Deux ans après Pounding the Pavement, Anvil revient avec ce Legal At Last, puissant, racé, heavy, mélodique et chargé d’histoire, tant le trio s’est replongé dans ses racines. Renouant avec Forged In Fire (1983) dont il reprend certains thèmes, les Canadiens poursuivent leur redressement, en nous livrant un album sérieux, toujours aussi frais et naïf, réalisé par des fans de metal pour des fans de metal. Car Lips et Robbo n’en ont que faire des modes. Si leur musique préférée revient actuellement sur le devant de la scène, eux n’ont jamais changé de cap. Alternant morceaux rapides dévastant tout sur leur passage, mid tempos qui donnent envie de secouer la tête en cadence et compositions pesantes comme des chars d’assauts, cet album est une réussite d’un bout à l’autre. De petits esprits, peu inspirés, vont s’attacher au capital sympathie emmagasiné après leur documentaire (mais c’était il y a douze ans les mecs, réveillez-vous !), alors que cinq albums sont sortis depuis dont les excellents Hope in Hell et Anvil is Anvil. Legal At Last les dépasse d’une bonne tête.

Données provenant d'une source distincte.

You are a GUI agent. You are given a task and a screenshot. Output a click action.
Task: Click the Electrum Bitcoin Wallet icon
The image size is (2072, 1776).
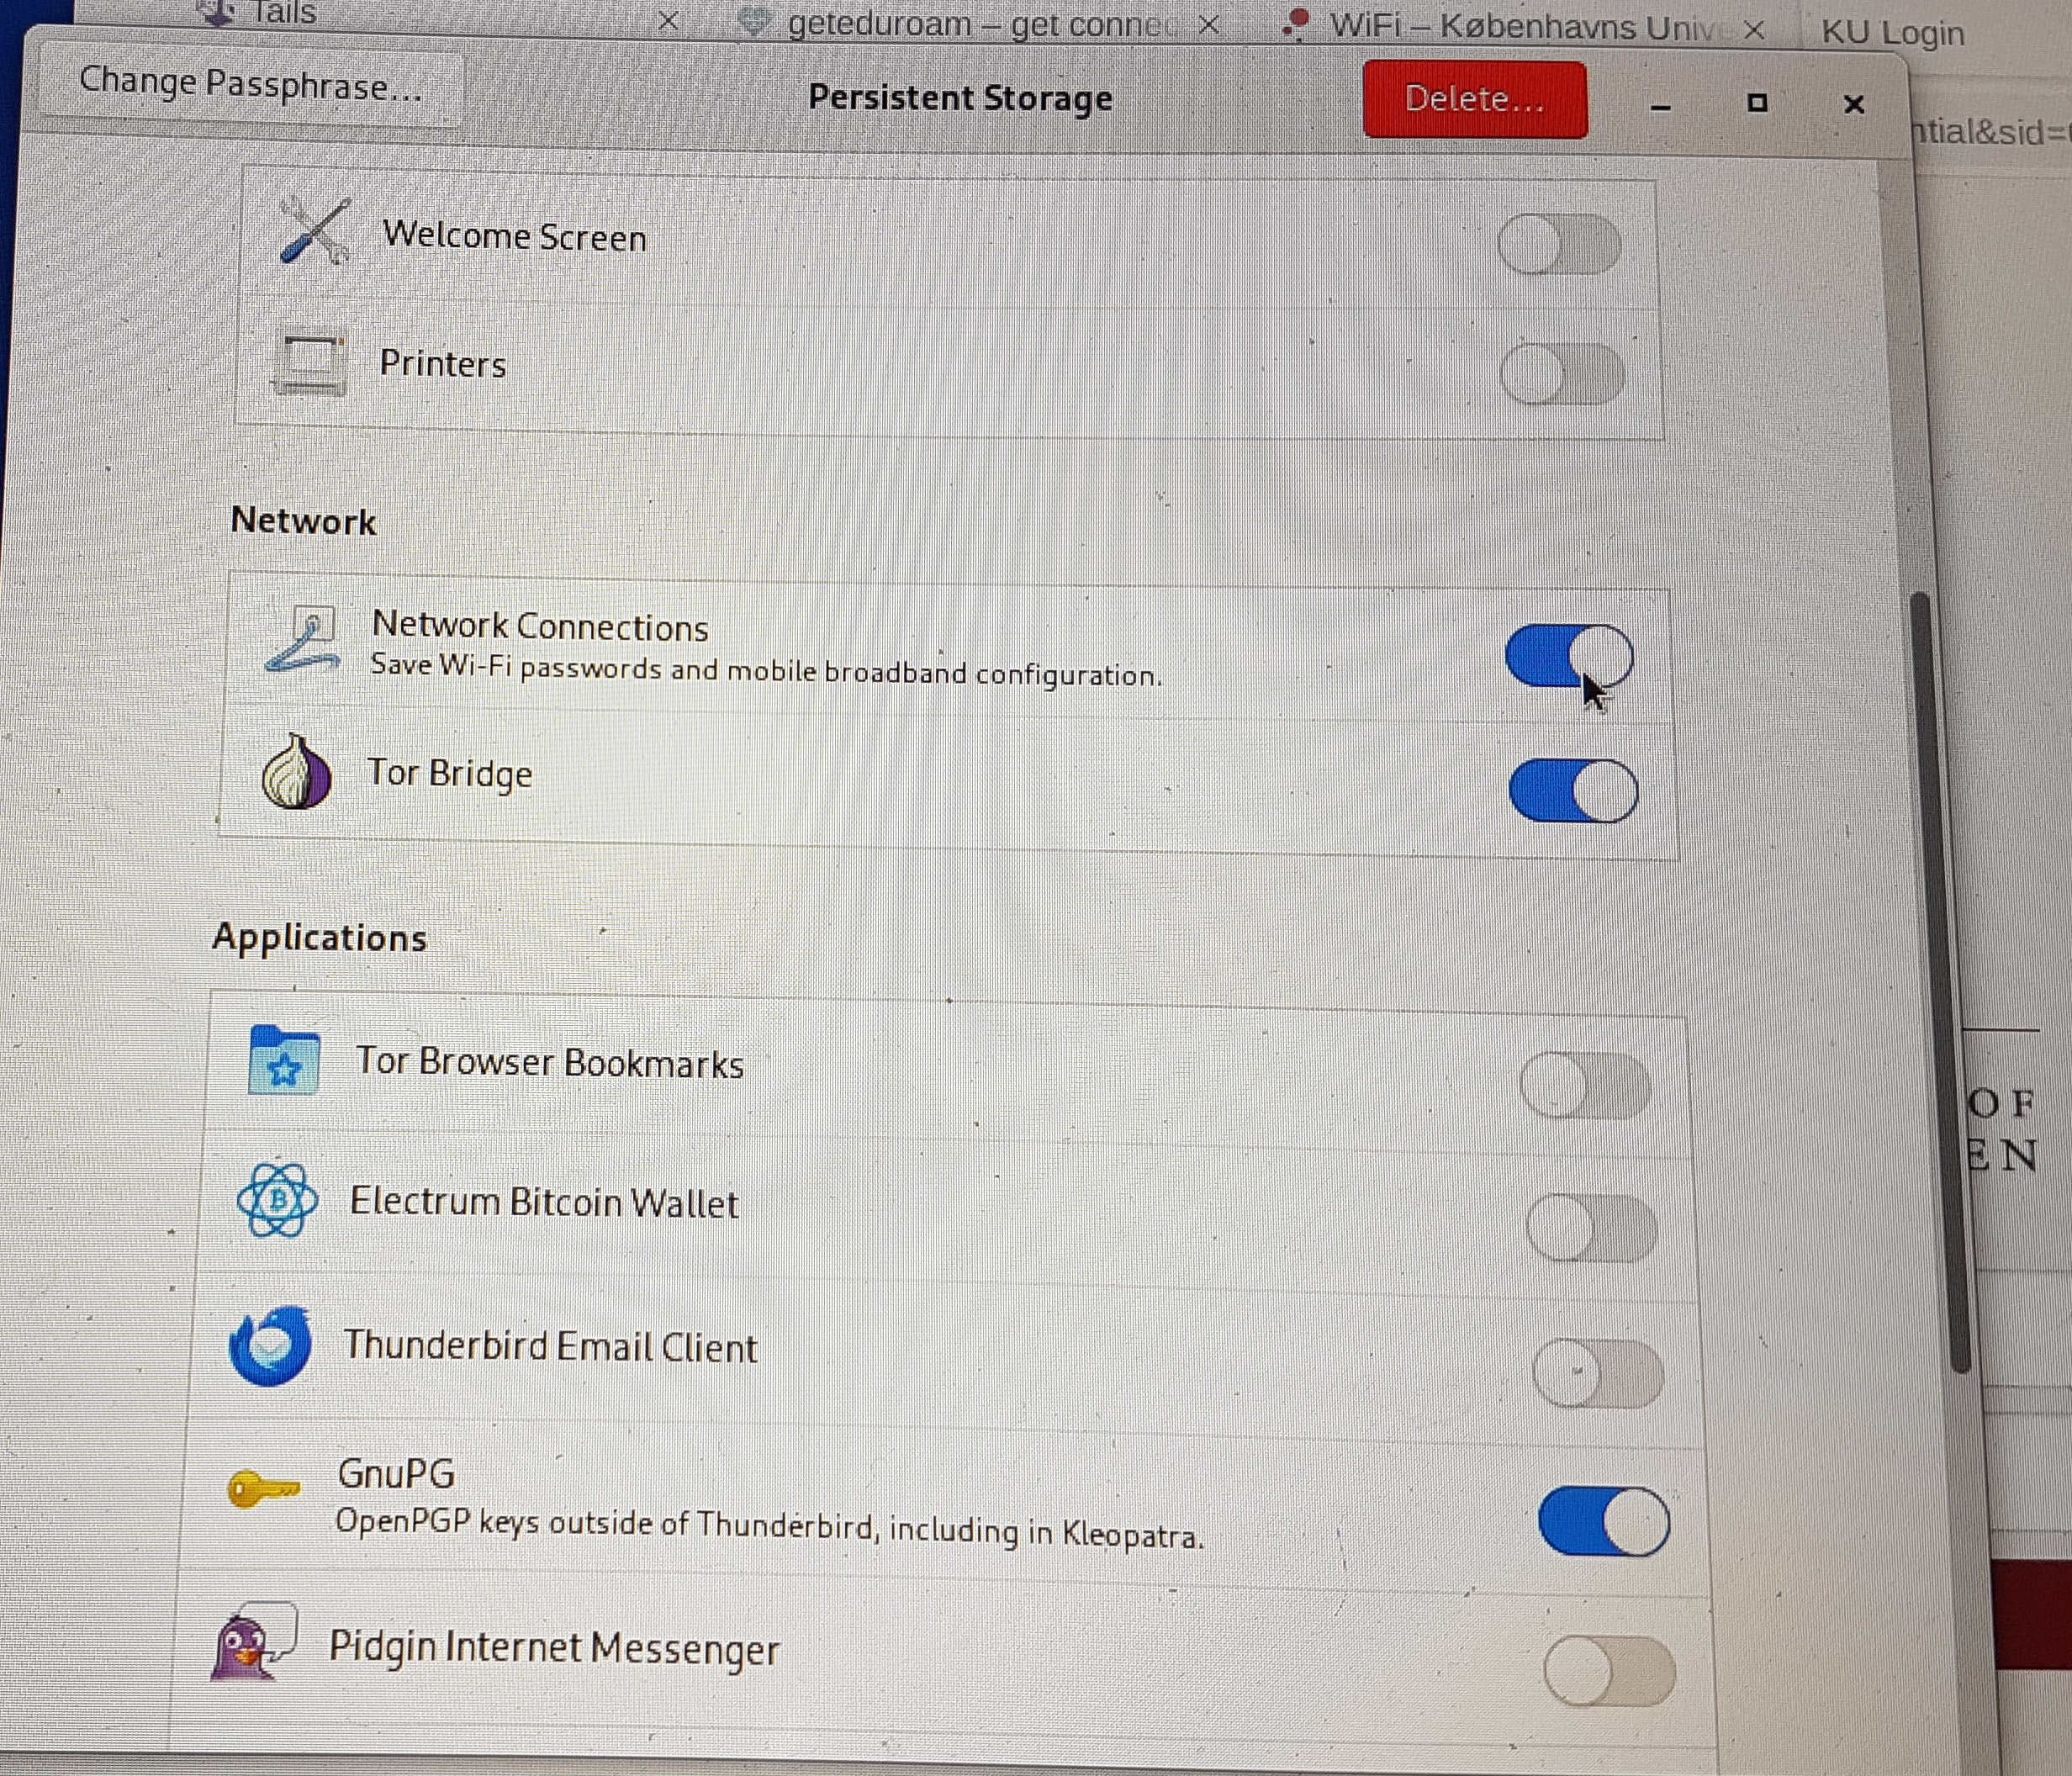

Débutant par le monstrueux « Legal At Last », aux riffs énormes et au refrain évoquant un générique de western, cet album nous propose le meilleur d’Anvil. Coincé quelque part entre Motorhead et Twisted Sister, ce titre est un déferlement jouissif qui nous prouve que l’envie n’a pas disparu chez ces musiciens. Il en annonce d’autres, comme « Chemtrails », aux fortes consonances priestiennes, que dominent des guitares dévastatrices, soutenues par une section rythmique en béton armé. Plus léger, « I’m Alive » nous prouve une nouvelle fois que Lips aime AC/DC et Ted Nugent, en nous offrant un heavy rock enlevé et plutôt joyeux, dont les paroles rendent hommage au rock’n’roll. Dans un style tout aussi enjoué, « Bottom Line » donne la pêche, grâce à une construction efficace. Pourtant, il est éclipsé par le furieux « Food For The Vulture » qui redonne au speed metal ses lettes de noblesse. Même « No Time », le titre bonus, s’engage dans cette voie, pour notre plus grand plaisir. Sans prétention, cette chanson n’en demeure pas moins très bonne et ferme l’album avec brio.
Les hymnes heavy ne sont pas en reste. Composé sur un rythme binaire, « Nabbed In Nebraska » est destiné à lever le poing en hurlant à tue-tête. On y retrouve cette propension d’Anvil à composer des chansons destinées aux fans. Plus addictif encore, « Glass House » s’appuie sur un refrain fédérateur, emporté par des chœurs masculins et un riff efficace. Lips se fend d’un beau solo, tandis que les couplets donnent eux aussi envie de chanter. Une vraie réussite à mi-chemin entre Grave Digger et le meilleur d’Anvil. Plus lourd encore, « Gasoline » évoque « Forged In Fire », avec une touche King Diamond. Terriblement efficace pour les amateurs de heavy, il écrase tout sans jamais lasser. Il en va de même pour « Plastic In Paradise », au riff épais et entêtant. Peut-être moins réussi que « Gasoline », il présente néanmoins une face incontournable d’Anvil, comme c’est aussi le cas du plus groovy « Said And Done », dans lequel on perçoit les influences de Black Sabbath.
Legal At Last est un excellent album, à classer parmi les bonnes réussites d’Anvil, un groupe qui poursuit sa route sans s’occuper des modes, et qui le fait bien.